=== Extract ===
[start]

Long-Lived Interacting Phases of Matter Protected by Multiple Time-Translation Symmetries in Quasiperiodically Driven Systems

We show how a large family of interacting nonequilibrium phases of matter can arise from the presence of multiple time-translation symmetries, which occur by quasiperiodically driving an isolated, quantum many-body system with two or more incommensurate frequencies. These phases are fundamentally different from those realizable in time-independent or periodically driven (Floquet) settings. Focusing on high-frequency drives with smooth time dependence, we rigorously establish general conditions for which these phases are stable in a parametrically long-lived “preheating” regime. We develop a formalism to analyze the effect of the multiple time-translation symmetries on the dynamics of the system, which we use to classify and construct explicit examples of the emergent phases. In particular, we discuss time quasicrystals which spontaneously break the time-translation symmetries, as well as time-translation symmetry-protected topological phases.

Popular Summary

Matter at equilibrium organizes itself into a variety of phases with sharply distinct physical properties, be it solids, liquids, magnets, or Bose-Einstein condensates. The concept of symmetries is an organizing principle in delineating these phases: A solid has a regular structure of atoms, while a liquid does not. Recently, phases were discovered in matter subjected to an external time-periodic drive. These phases are characterized by an unusual dynamical symmetry and are fundamentally far from equilibrium. We establish the existence of a large family of nonequilibrium phases in a different setting: matter subjected to a quasiperiodic drive made from two or more incommensurate frequencies. Such drives are temporal analogs of spatial quasicrystals. We develop a mathematical formalism to describe these systems and show the existence of multiple dynamical symmetries underlying the new phases.

[end]

=== Data extract ===
[start]

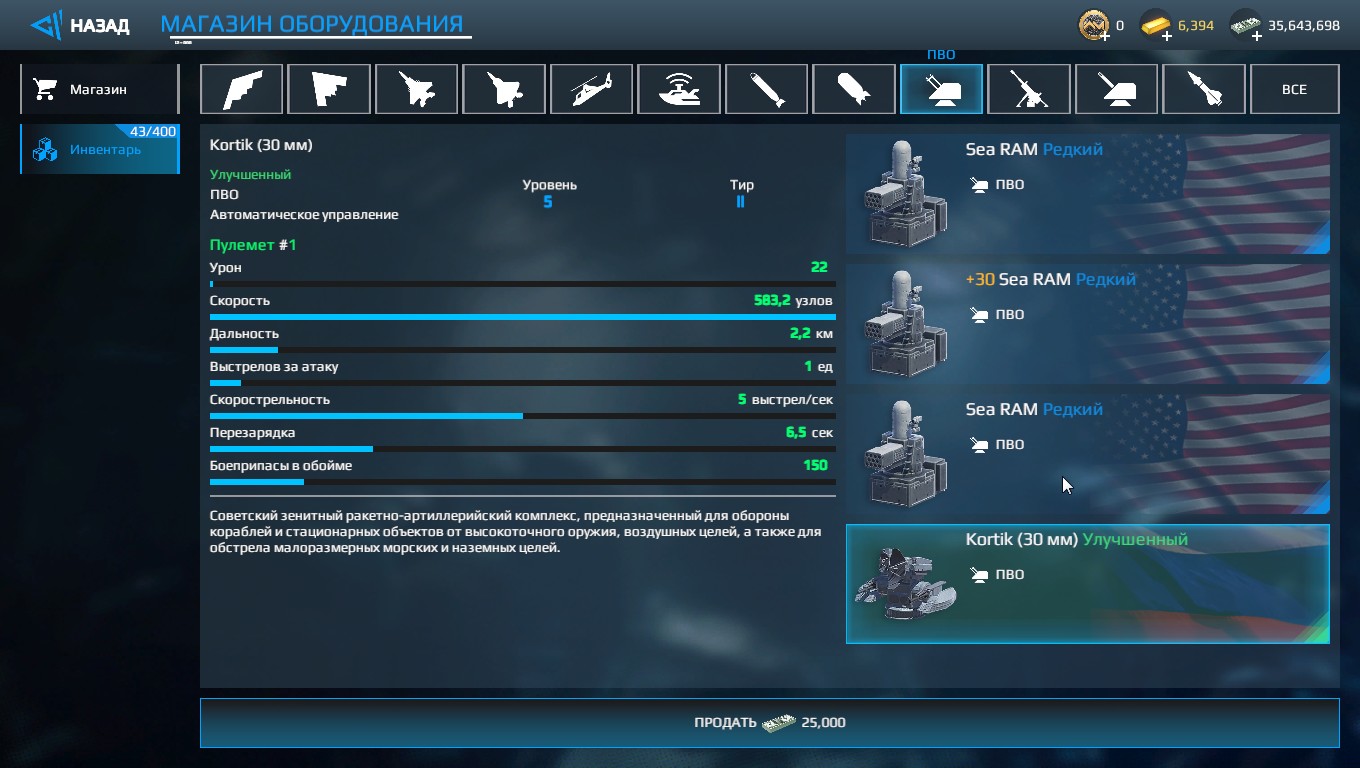
Task: Sell item with ПРОДАТЬ 25,000 button
Action: pyautogui.click(x=769, y=722)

[end]

=== What to do ===
1. In the text on quasiperiodically driven phases of matter, what are drives made from two or more incommensurate frequencies described as temporal analogs of?
2. Carry the text on quasiperiodically driven phases of matter forward from its final sentence.

=== Outputs ===
1. Spatial quasicrystals.

2.
Driven systems of matter often heat quickly, destroying all signatures of the nonequilibrium phases. We find a general class of quasiperiodic drives where we rigorously show phase stability for a long time—a so-called prethermal regime. In this regime, we explicitly construct phases—discrete time quasicrystals—that break the multiple dynamical symmetries. Additionally, we construct and classify topological phases that build upon the presence of the multiple dynamical symmetries.

Our results point toward the richness of the landscape of phases in nonequilibrium settings, including those with complex drives. The ideas and techniques we introduce provide a route to explore this exciting and largely uncharted territory.

Figure 1

(a) Cartoon of an ensemble of spins that is quasiperiodically driven. (b) A time-quasiperiodic Hamiltonian $H(t)$ arises from evaluating a Hamiltonian $H(\mathit{\theta })$ defined on the $m$-dimensional torus ${\mathbb{T}}^m\ni \mathit{\theta }$ on the trajectory $\mathit{\theta }(t)=\mathit{\omega }t+{\mathit{\theta }}_0$ (blue arrows). As the frequency vector $\mathit{\omega }$ is a set of rationally independent frequencies, the trajectory never returns to itself but covers the torus uniformly. Shown here is the case $m=2$, with $\tan \alpha ={\omega }_2/{\omega }_1$ irrational.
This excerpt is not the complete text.